Beatty has the grace and agility of a dancer.
"Another point he is careful to observe is never to allow one of the beasts
to crowd him close to the bars. A man needs plenty of elbow room in a cage with
20 uncertain beasts. Even elbow room is no guarantee of safety, but if Clyde
Beatty wanted safety he'd never have entered the lions' den.
"Beatty grew up in Chillicothe, O., where his folks still live - and
tremble at the thought of the risks of his vocation. His mother was finally
persuaded to see his act, but once was enough. 'It's too hard on my nerves,' she
said.
"By the time Clyde was nine years old he had manifested his interest in
animals. He began by raising rabbits and guinea pigs. Once he attempted to make
a pet of a skunk but this didn't please the neighbors.

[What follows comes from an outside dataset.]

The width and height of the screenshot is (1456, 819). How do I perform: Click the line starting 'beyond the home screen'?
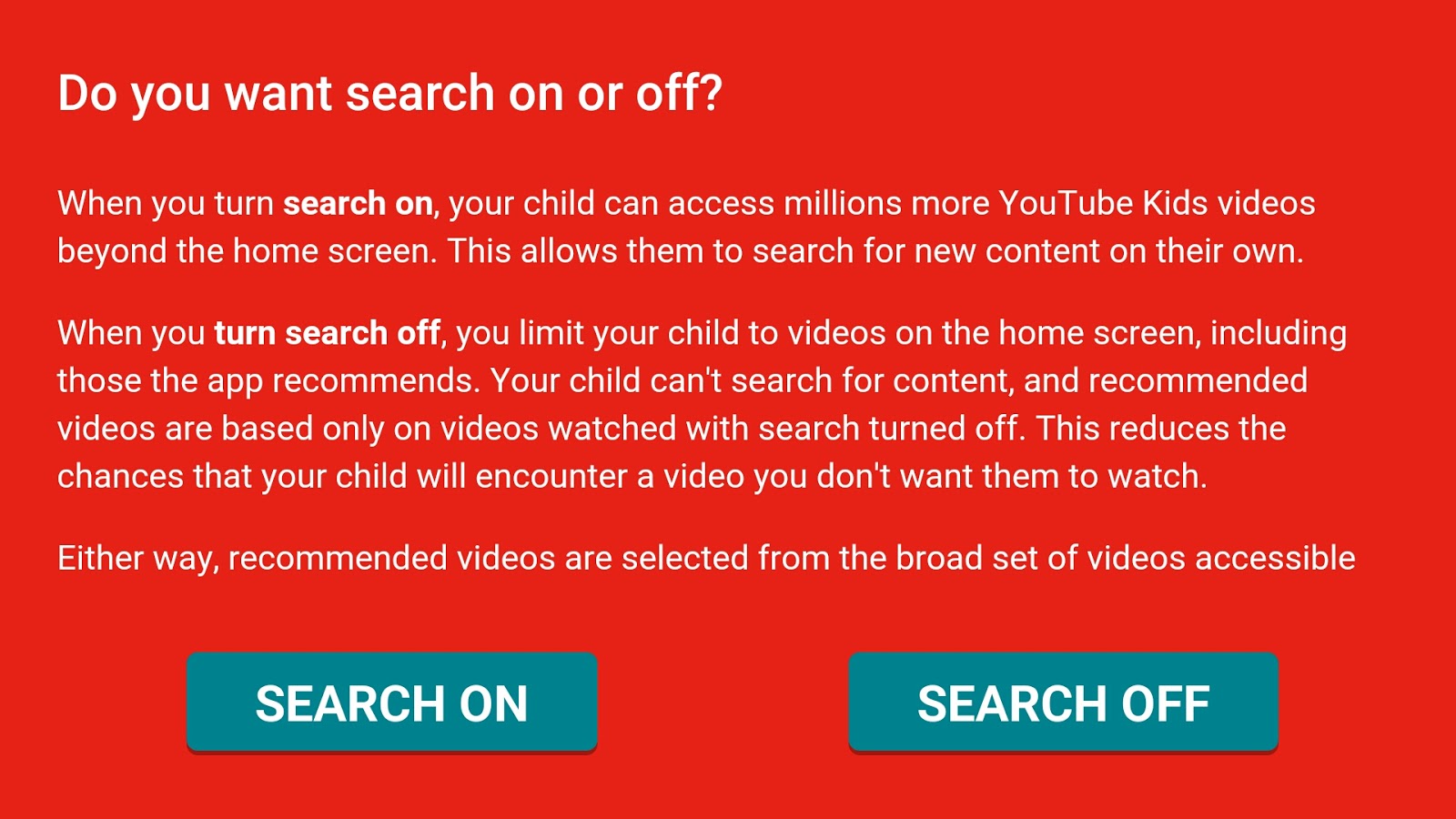coord(681,251)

"When he was 15, the boy ran away to join the circus. His father overtook
him the next day and Clyde settled down without enthusiasm to finish his high
school education.
"He eventually joined a circus in a polar bear act. But bears were too
tame. He wanted more hazards and found it in training his cats. Give him a green
cat - an untrained beast - and he is happy."
[The News-Sentinel, Friday, March 1, 1935]
CIRCUS PURCHASES NEARLY 200 MILES OF CLOTHESLINE
It is an old saying: "Give a calf enough rope and he will hang
himself."
If that were true in the literal sense, Rochester might expect to awake most any
morning to find Cole Bros. circus and its various and sundry appurtenances,
including the buildings, hanging from the giant loading booms in front and back
yard of the winter quarters.
Because they are going to have plenty of the necessary hemp.
Incidentally, too, they are introducing hereabout a new yardstick of
measurement, the very magnitude of which makes news.
But getting back to rope. A local merchant submitted samples and prices of 3/16
inch cotton (clothesline) to superintendent Fred Seymour. The price quoted was
based upon the merchant's conservative estimate of fifty thousand feet, for
after all that is a lot of cord.
Imagine his surprise when the super cast an approving eye on both quality and
price and in a voice indicative of every day occurrence said, "We'll take a
million feet."
Whether or not the factory will assume that Rochester is due for a mass hanging,
is but a matter of conjecture. But one thing remains patent, that is more rope
than this community has used since the treaty of 1832.
It will be made up into a strip of netting, four feet high and long enough to
extend around the interior of the big top, between seats and the race course.
The weaving will be done at the headquarters here.
[The News-Sentinel, Saturday, March 2, 1935]
FORD MEN VISIT CIRCUS QUARTERS - PLAN DISPLAY
Three representatives of the Ford Motor Company of Detroit, spent Monday night
and Tuesday at the winter quarters of the Cole Bros. Circus here completing
arrangements for a motor display which will be given in connection with the
circus this summer.
The Ford men were Harry Mack, manager of the Dearborn Branch plant, I. H.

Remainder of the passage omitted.